SOURCE TEXT |
Constructing Geospatial Features

We attach the aggregated spatial features back to the individual‑level dataset for use in downstream modelling.

df = df.merge(
    cell_stats[["spatial_cell", "smoothed_event_rate"]],
    on="spatial_cell",
    how="left"
)

df[["latitude", "longitude", "smoothed_event_rate"]].head()
latitude longitude smoothed_event_rate
0 53.830581 -4.868714 0.014652
1 51.573766 -1.235600 0.027660
2 51.247683 -2.048911 0.041006
3 53.032231 -0.370855 0.028019
4 53.957079 -2.130276 0.028388

from shapely.geometry import Point
import geopandas as gpd

geometry = [
    Point(lon, lat)
    for lon, lat in zip(df["longitude"], df["latitude"])
]

gdf = gpd.GeoDataFrame(df, geometry=geometry, crs="EPSG:4326")
gdf_bng = gdf.to_crs(epsg=27700)

Visualising Raw Spatial Events

We begin by visualising the spatial distribution of events to understand broad geographic patterns and clustering behaviour.

import matplotlib.pyplot as plt

plt.figure(figsize=(7, 7))

plt.scatter(
    df["longitude"],
    df["latitude"],
    c=df["event"],
    cmap="coolwarm",
    alpha=0.3,
    s=10
)

plt.xlabel("Longitude")
plt.ylabel("Latitude")
plt.title("Spatial Distribution of Events")
plt.colorbar(label="Event indicator")
plt.show()


Visualising Smoothed Spatial Risk

Aggregated and smoothed spatial features provide a clearer view of underlying geographic risk patterns.

# Use cell-level centroids for plotting
cell_stats["lat_center"] = (
    cell_stats["spatial_cell"]
    .str.split("_")
    .str[0]
    .astype(int) * lat_bin_size
)

cell_stats["lon_center"] = (
    cell_stats["spatial_cell"]
    .str.split("_")
    .str[1]
    .astype(int) * lon_bin_size
)

plt.figure(figsize=(7, 7))

plt.scatter(
    cell_stats["lon_center"],
    cell_stats["lat_center"],
    c=cell_stats["smoothed_event_rate"],
    cmap="viridis",
    s=cell_stats["cell_exposure"] / 5,
    alpha=0.8
)

plt.xlabel("Longitude")
plt.ylabel("Latitude")
plt.title("Smoothed Spatial Risk by Grid Cell")
plt.colorbar(label="Smoothed event rate")
plt.show()

Comparing individual‑level and aggregated spatial visualisations highlights the trade‑off between noise and signal. While raw location data is highly variable, spatial aggregation and smoothing reveal stable geographic patterns suitable for use in predictive models.


Thiessen (Voronoi) Polygons for Spatial Risk

To further visualise spatial structure, we construct Thiessen (Voronoi) polygons based on spatial cell centroids. Each polygon represents the region of space closest to a given cell, providing a continuous spatial partition coloured by smoothed risk.

WRITTEN INSTRUCTION 1 |
Translate this sentence from the spatial risk walkthrough into Spanish: "Aggregated and smoothed spatial features provide a clearer view of underlying geographic risk patterns."
WRITTEN INSTRUCTION 2 |
Pick up the spatial risk walkthrough after its final sentence and write the next passage.
The records have no connection to the spatial risk walkthrough.

DATA LINES |
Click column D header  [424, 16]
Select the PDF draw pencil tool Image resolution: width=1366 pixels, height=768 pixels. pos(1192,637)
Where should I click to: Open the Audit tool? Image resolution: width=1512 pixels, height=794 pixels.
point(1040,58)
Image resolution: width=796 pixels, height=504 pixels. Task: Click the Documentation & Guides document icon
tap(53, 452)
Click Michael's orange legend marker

TASK ANSWER 1 |
Las características espaciales agregadas y suavizadas ofrecen una visión más clara de los patrones geográficos de riesgo subyacentes.

TASK ANSWER 2 |
For the curious, click here to learn more about Voronoi polygons

import numpy as np
import matplotlib.pyplot as plt
from scipy.spatial import Voronoi

# Prepare centroid coordinates
points = np.column_stack([
    cell_stats["lon_center"].values,
    cell_stats["lat_center"].values
])

# Compute Voronoi tessellation
vor = Voronoi(points)

# Plot
plt.figure(figsize=(8, 8))

# Plot Voronoi regions
for region_index, region in enumerate(vor.regions):
    if not region or -1 in region:
        continue  # Skip infinite regions

    polygon = [vor.vertices[i] for i in region]
    polygon = np.array(polygon)

    # Find corresponding point index
    point_indices = np.where(vor.point_region == region_index)[0]
    if len(point_indices) == 0:
        continue

    idx = point_indices[0]
    risk_value = cell_stats.iloc[idx]["smoothed_event_rate"]

    plt.fill(
        polygon[:, 0],
        polygon[:, 1],
        color=plt.cm.viridis(risk_value / cell_stats["smoothed_event_rate"].max()),
        alpha=0.8
    )

# Overlay centroids
plt.scatter(
    cell_stats["lon_center"],
    cell_stats["lat_center"],
    c="black",
    s=10,
    alpha=0.6
)

plt.xlabel("Longitude")
plt.ylabel("Latitude")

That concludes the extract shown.